5 Trends From 2022 to Watch Out For in 2023

More than 80% of NFT trade volume in 2022 was wash trading. A flight in assets from centralized platforms (CEX) was seen throughout the year. Liquid staking remained the largest staking category and continued growing in 2022.

If 2022 was anything to go by, the cryptocurrencies industry remains a highly innovative one with new developments always in the offing.

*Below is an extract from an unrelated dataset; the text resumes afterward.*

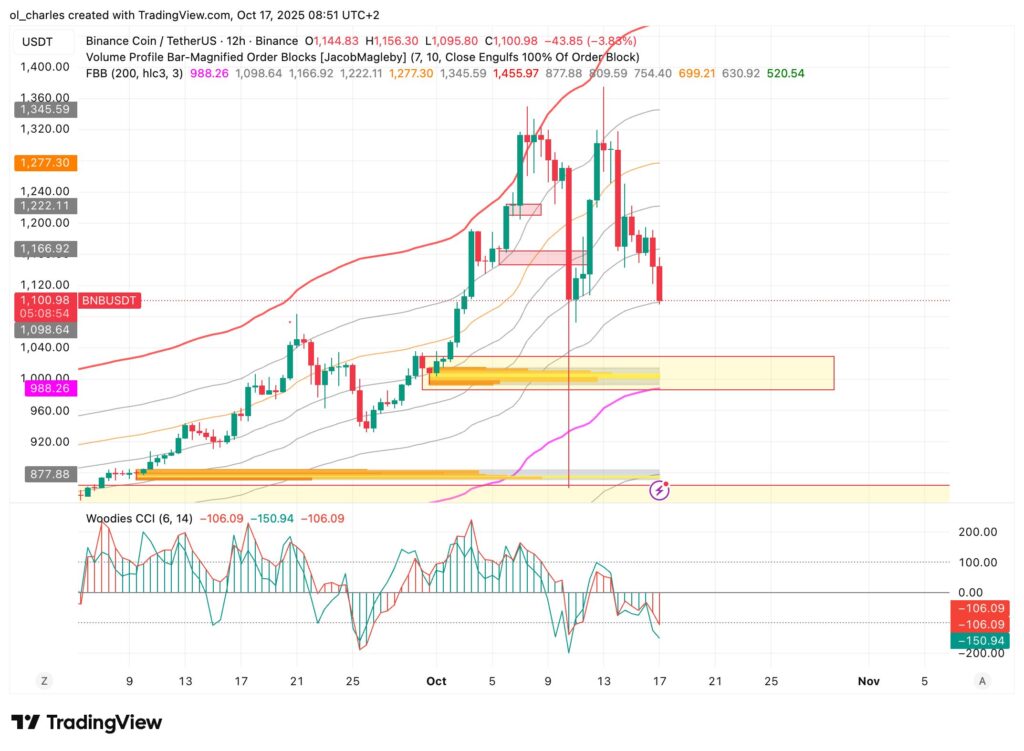Toggle the 05:08:54 countdown on the price label
Viewport: 1024px width, 751px height.
[46, 311]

However, not all developments were positive, indeed many contributed negatively to the industry and its reputation. As another year gets to speed, with help from several Dune dashboard, these are some of the trends we will be watching out for in 2023.


1.) ETH Staking

2022 was always going to be a significant year for Ethereum due to its transition to a full Proof-of-Stake blockchain, christened ‘the Merge.’

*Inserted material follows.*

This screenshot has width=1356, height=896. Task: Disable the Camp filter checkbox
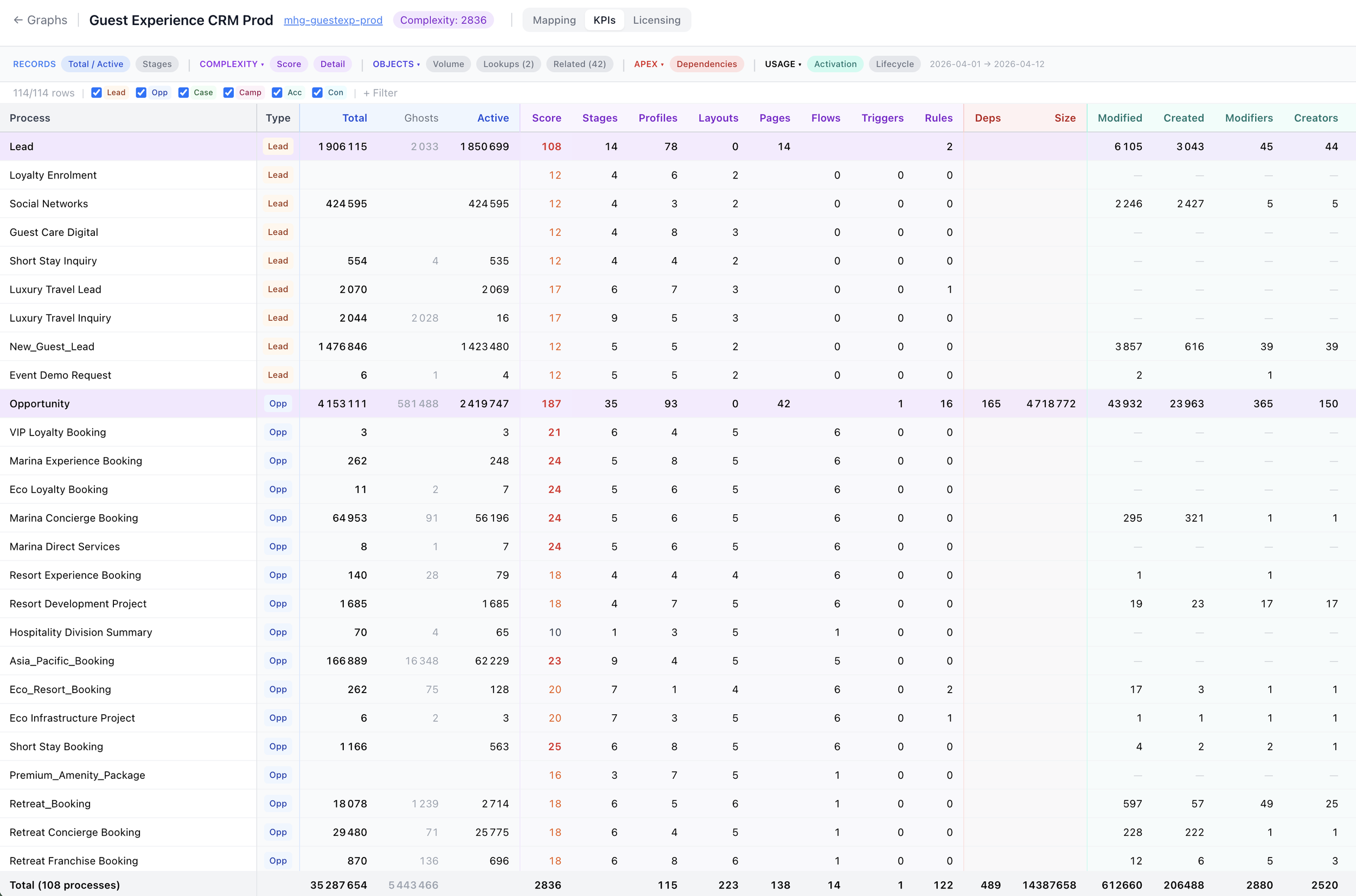[x=229, y=92]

Staking on the beacon chain was already an established trend through 2021, but in 2022 it grew to new heights.

According to this dashboard by Dune Analytics, almost 7 million $ETH was deposited to the Beacon Chain throughout 2022, and the number of validators grew by more than 215,000. 

15.84 million ETH is now staked, 13.14% of the entire supply.

Continuing an established trend from 2021, liquid staking remained the largest staking category and continued growing in 2022:

Within the liquid staking space itself, Lido remained the market leader, increasing its marketshare from 18% to ~30% throughout the year.

This all helped to propel the network to a successful Merge and relatively seamless switch to Proof-of-Stake.


2.) The Rise of L2 Rollups

Before the much awaited Merge, a key trend on Ethereum was the emergence of L2 scaling solutions. In 2022, these platforms grew significantly, in particular Optimism & Arbitrum.

This is well captured by this ashboard showing the growth in active addresses during 2022:

Daily transactions have also been rising as those on Ethereum itself steadily fall.

For the first half of 2022, Optimism & Arbitrum combined were doing less than 200k daily transactions. By Q4 2022, this figure was regularly hitting 1 million:

3.) The Flight to Self Custody

The collapse of once important platforms like LUNA/UST, Celsius, Voyager, BlockFi, and most recently, FTX/Alameda, elicited a rise in self custody.

This dashboard illustrates a flight in assets from centralized platforms (CEX) throughout the year. We can even see upticks around the time of major blow-ups in May, June and November 2022:

This is definitely one development to keep an eye on as we get into 2023 proper.

4.) Wash Trading

In early 2022, NFT trading seemed to explode hitting several billion dollar’s worth of weekly volume for the first time.

However, as analyzed in this recent article, more than 80% of NFT trade volume was wash trading  a form of market manipulation where users trade NFTs between different wallets that they own, typically with the goal of accruing trading rewards or boosting metrics of a specific piece or collection.

Wash trading is thought to account for 58% of NFT trading volume in 2022. As overall NFT volume dropped significantly from May 2022 onwards, wash trading remained at over 50%:

5.) Investors Flee DeFi

In 2021, DeFi was one of the main stories in crypto, but the 2022 winter caused a noticeable flight to safety from market participants.

Investors withdrew their stablecoins from smart contracts, with the share of DAI, USDC & USDT held by smart contracts plummeting throughout the year with noticeable spikes.

It will be worth keeping an eye on these contracts in 2023, if just to get a bearing of the market condition.